Exercise prompt
Put these items into a numbered list, leaving out any blank lines.
BEGIN Material shown
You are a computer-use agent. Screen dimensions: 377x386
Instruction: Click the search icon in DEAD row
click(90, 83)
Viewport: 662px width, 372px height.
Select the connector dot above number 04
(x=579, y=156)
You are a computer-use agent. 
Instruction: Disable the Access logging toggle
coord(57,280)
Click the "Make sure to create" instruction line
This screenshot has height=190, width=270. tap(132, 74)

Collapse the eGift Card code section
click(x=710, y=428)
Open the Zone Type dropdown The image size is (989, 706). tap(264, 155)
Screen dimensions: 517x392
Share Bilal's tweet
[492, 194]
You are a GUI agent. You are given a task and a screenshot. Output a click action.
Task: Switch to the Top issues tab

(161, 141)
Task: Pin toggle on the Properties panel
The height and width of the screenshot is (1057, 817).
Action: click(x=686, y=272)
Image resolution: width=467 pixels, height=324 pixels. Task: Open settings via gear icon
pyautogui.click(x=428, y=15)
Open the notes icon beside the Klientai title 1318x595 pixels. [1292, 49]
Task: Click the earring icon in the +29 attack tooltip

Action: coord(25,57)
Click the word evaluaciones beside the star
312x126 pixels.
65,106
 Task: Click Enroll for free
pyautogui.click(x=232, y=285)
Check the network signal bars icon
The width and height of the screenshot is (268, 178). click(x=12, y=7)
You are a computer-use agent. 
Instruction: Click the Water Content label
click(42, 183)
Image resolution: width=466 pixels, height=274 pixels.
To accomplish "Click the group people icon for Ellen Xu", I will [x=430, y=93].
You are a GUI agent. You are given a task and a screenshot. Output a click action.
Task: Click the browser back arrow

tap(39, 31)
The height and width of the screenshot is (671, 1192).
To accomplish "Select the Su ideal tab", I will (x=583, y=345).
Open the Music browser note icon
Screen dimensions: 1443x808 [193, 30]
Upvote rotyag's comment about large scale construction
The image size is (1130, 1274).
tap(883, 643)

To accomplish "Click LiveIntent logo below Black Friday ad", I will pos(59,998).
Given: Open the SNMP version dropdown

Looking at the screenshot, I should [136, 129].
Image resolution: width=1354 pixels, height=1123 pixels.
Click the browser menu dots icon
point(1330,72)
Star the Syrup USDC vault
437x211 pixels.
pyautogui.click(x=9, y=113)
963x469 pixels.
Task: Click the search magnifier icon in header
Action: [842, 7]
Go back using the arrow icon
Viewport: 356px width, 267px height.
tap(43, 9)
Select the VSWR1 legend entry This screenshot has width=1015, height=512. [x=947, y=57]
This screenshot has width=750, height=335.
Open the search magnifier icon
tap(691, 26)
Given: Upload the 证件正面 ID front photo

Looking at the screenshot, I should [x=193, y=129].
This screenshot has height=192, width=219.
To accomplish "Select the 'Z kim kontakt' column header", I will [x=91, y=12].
END Material shown
Full response
1. You are a computer-use agent. Screen dimensions: 377x386
2. Instruction: Click the search icon in DEAD row
3. click(90, 83)
4. Viewport: 662px width, 372px height.
5. Select the connector dot above number 04
6. (x=579, y=156)
7. You are a computer-use agent. 
8. Instruction: Disable the Access logging toggle
9. coord(57,280)
10. Click the "Make sure to create" instruction line
11. This screenshot has height=190, width=270. tap(132, 74)
12. Collapse the eGift Card code section
13. click(x=710, y=428)
14. Open the Zone Type dropdown The image size is (989, 706). tap(264, 155)
15. Screen dimensions: 517x392
16. Share Bilal's tweet
17. [492, 194]
18. You are a GUI agent. You are given a task and a screenshot. Output a click action.
19. Task: Switch to the Top issues tab
20. (161, 141)
21. Task: Pin toggle on the Properties panel
22. The height and width of the screenshot is (1057, 817).
23. Action: click(x=686, y=272)
24. Image resolution: width=467 pixels, height=324 pixels. Task: Open settings via gear icon
25. pyautogui.click(x=428, y=15)
26. Open the notes icon beside the Klientai title 1318x595 pixels. [1292, 49]
27. Task: Click the earring icon in the +29 attack tooltip
28. Action: coord(25,57)
29. Click the word evaluaciones beside the star
30. 312x126 pixels.
31. 65,106
32.  Task: Click Enroll for free
33. pyautogui.click(x=232, y=285)
34. Check the network signal bars icon
35. The width and height of the screenshot is (268, 178). click(x=12, y=7)
36. You are a computer-use agent. 
37. Instruction: Click the Water Content label
38. click(42, 183)
39. Image resolution: width=466 pixels, height=274 pixels.
40. To accomplish "Click the group people icon for Ellen Xu", I will [x=430, y=93].
41. You are a GUI agent. You are given a task and a screenshot. Output a click action.
42. Task: Click the browser back arrow
43. tap(39, 31)
44. The height and width of the screenshot is (671, 1192).
45. To accomplish "Select the Su ideal tab", I will (x=583, y=345).
46. Open the Music browser note icon
47. Screen dimensions: 1443x808 [193, 30]
48. Upvote rotyag's comment about large scale construction
49. The image size is (1130, 1274).
50. tap(883, 643)
51. To accomplish "Click LiveIntent logo below Black Friday ad", I will pos(59,998).
52. Given: Open the SNMP version dropdown
53. Looking at the screenshot, I should [136, 129].
54. Image resolution: width=1354 pixels, height=1123 pixels.
55. Click the browser menu dots icon
56. point(1330,72)
57. Star the Syrup USDC vault
58. 437x211 pixels.
59. pyautogui.click(x=9, y=113)
60. 963x469 pixels.
61. Task: Click the search magnifier icon in header
62. Action: [842, 7]
63. Go back using the arrow icon
64. Viewport: 356px width, 267px height.
65. tap(43, 9)
66. Select the VSWR1 legend entry This screenshot has width=1015, height=512. [x=947, y=57]
67. This screenshot has width=750, height=335.
68. Open the search magnifier icon
69. tap(691, 26)
70. Given: Upload the 证件正面 ID front photo
71. Looking at the screenshot, I should [x=193, y=129].
72. This screenshot has height=192, width=219.
73. To accomplish "Select the 'Z kim kontakt' column header", I will [x=91, y=12].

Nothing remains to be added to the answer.